Problem set
1 - Using the article on Rochelle Walensky stepping down as CDC director, say whether each statement agrees with it. Answer yes or no for each, and quote the words that decide it.
(a) Walensky's last day will be June 30.
(b) An interim CDC director has already been named.
(c) Walensky had experience running government agencies before President Biden picked her.
2 - The article on Rochelle Walensky stepping down as CDC director mentions school reopening guidelines. Whose wording did the CDC adopt word for word in them?

─── Extract provided

CDC Director Rochelle Walensky Steps Down

Rochelle Walensky resigned Friday from her position as the head of the CDC, citing the end of the Covid-19 pandemic as an optimal transition point to turn over the reins to a successor.

Walensky’s last day will be June 30. An interim CDC director has not yet been announced.

“I have never been prouder of anything I have done in my professional career,” Walensky wrote in a statement announcing her resignation.

Walensky, 54, came on to run the CDC two years ago as the country was navigating the latter half of the Covid pandemic. A career infectious-disease specialist, Walensky had no experience running government agencies when she was tapped by President Biden.

Walensky quickly became the face of the CDC’s reluctance to jettison Covid-mitigation measures that were initially sold to the public as emergency measures when the pandemic emerged in March 2020.

Shortly after taking the helm, Walensky made headlines for confessing during a public presentation on Covid that she felt “a sense of impending doom” about the trajectory of the virus and the country’s ability to respond.

In the spring of 2021, Walensky told vaccinated Americans they could stop wearing masks in public settings, only to reverse course when the Delta variant emerged.

Numerous studies have since emerged which suggest that cloth or surgical masks of the kind most Americans wore throughout the pandemic provide little to no benefit — and Dr. Anthony Fauci, who led the White House’s Coronavirus task force, admitted in a recent New York Times interview that their effect is “marginal.”

Walensky’s tenure at the CDC was also marked by a particularly cozy relationship with teachers’ unions, which pressured the agency to make their school reopening guidelines more stringent. Emails obtained by a watchdog organization in May 2021 revealed that the CDC adopted verbatim reopening guideline language proposed by the American Federation of Teachers.

──────
─── Listed entries

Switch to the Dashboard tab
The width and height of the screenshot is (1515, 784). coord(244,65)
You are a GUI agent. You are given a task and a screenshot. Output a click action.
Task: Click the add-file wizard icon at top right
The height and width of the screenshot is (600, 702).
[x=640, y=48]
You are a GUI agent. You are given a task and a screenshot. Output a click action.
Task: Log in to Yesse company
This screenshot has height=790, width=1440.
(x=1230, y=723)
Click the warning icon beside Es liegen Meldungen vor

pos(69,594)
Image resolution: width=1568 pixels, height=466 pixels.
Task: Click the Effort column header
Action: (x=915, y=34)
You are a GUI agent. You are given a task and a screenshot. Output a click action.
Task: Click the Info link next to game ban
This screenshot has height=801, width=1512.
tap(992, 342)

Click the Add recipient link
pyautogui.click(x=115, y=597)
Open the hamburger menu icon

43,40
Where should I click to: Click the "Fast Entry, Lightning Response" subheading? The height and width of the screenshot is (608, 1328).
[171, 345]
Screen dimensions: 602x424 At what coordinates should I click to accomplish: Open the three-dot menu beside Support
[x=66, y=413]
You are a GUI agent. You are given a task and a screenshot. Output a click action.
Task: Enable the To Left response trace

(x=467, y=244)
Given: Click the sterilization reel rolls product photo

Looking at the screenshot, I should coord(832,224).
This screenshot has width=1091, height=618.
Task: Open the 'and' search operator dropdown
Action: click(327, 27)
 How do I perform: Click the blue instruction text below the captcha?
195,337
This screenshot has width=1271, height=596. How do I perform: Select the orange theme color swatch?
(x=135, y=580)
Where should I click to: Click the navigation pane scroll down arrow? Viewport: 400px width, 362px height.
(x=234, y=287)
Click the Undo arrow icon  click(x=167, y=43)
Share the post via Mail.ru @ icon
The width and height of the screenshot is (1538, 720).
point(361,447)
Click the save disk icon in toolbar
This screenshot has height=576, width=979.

──────

Answers for the exercise
1 -
(a) Yes: "Walensky’s last day will be June 30."
(b) No: "An interim CDC director has not yet been announced."
(c) No: "Walensky had no experience running government agencies when she was tapped by President Biden."

2 - The American Federation of Teachers.